Time: 1.5 Hours; Max Participants: No limit; Needs: Laptops
A. Adelaide Rhodes, Strategic Consultant, Health and Life Sciences Division - Onix, A Google Cloud Premier Partner
Title: Leveraging the Cloud to Support Data-Driven Discovery for Genomics
This demonstration will take attendees on a journey from the familiar to the possible by deep-diving into some of the latest tools available in the Google Cloud stratosphere to support data-driven discovery for genomics. Starting with the basic building block of a Google Drive, users will find out how to augment their existing data mining practices by adding one or two new cool tools to their toolbox. For example, Google BigQuery now has the ability to interlink with Google Sheets directly, allowing users who are more familiar with the spreadsheet format to begin building data analytics functions in-house. Building on these fundamental applications available for data analysis, we will discuss how to get the most out of BigQuery for genomics applications such as biomarker discovery by running through a demonstration notebook containing code for a GWAS (Genome-Wide Association Study) analysis on a Google VM. Beyond simple machine learning we will also explore the potential of AI and Google high throughput data analysis capabilities, such as Tensor Processing Units and the Kubernetes platform for managing containerized workflows. This workshop is appropriate for advanced bioinformatics professionals as well as members of the scientific community who are interested in learning about the cloud in general. Come experience these exciting new possibilities in data analytics for genomics by attending this presentation, co-sponsored by Onix and Google.
Time: 1 hour; Max # Participants: No Limit; Special Needs: None.
Gizmo Bentim, Cloud Customer Engineer, Google
Title: IOT & Sensors
The Internet of Things consists of devices exchanging information electronically. With the ever growing range of devices that allow for connectivity, problems arise with the complexity of managing such devices, securing their connections and gathering the data in real time. This demonstration will utilize the Google Cloud Platform to abstract these complexities, facilitate the deployment of services and fully manage the underlying infrastructure with intelligent design.
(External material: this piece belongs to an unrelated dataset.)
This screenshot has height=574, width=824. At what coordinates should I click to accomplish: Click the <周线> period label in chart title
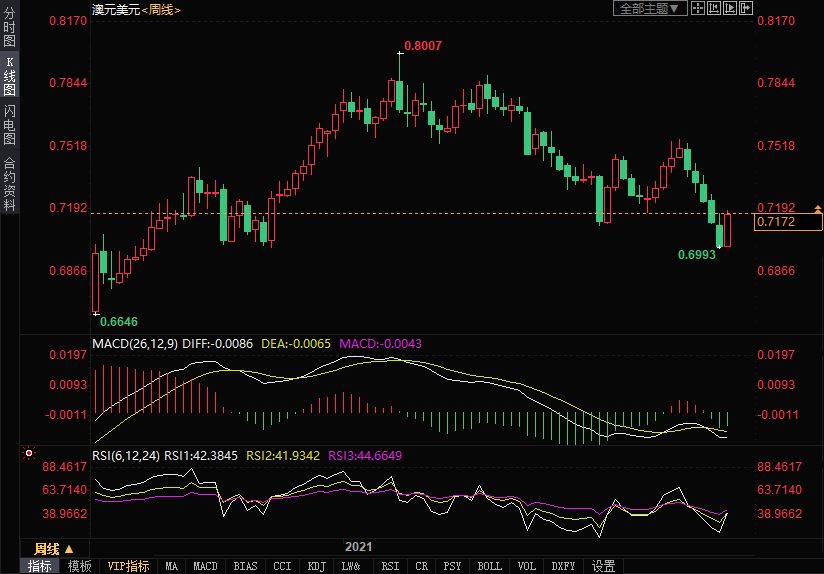click(x=160, y=9)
A. David Buchholz, Worldwide Director Unite - Intel
Title: Modern Collaboration in Next Generation Smart Buildings
Come learn how the Intel Unite® solution can modernizes your next generation collaboration environment and integrate with Smart Building technologies. The Intel Unite® solution is an open architecture collaboration OS that integrates with a myriad of different technologies from unified communications and conferencing solutions to A/V control, and more. The solution can integrate with Smart Building strategy by enabling capabilities such as providing insight into room occupancy (people counting), privacy by automatically frosting smart glass during sessions and in the near future, environmental controls by polling participants on their comfort level.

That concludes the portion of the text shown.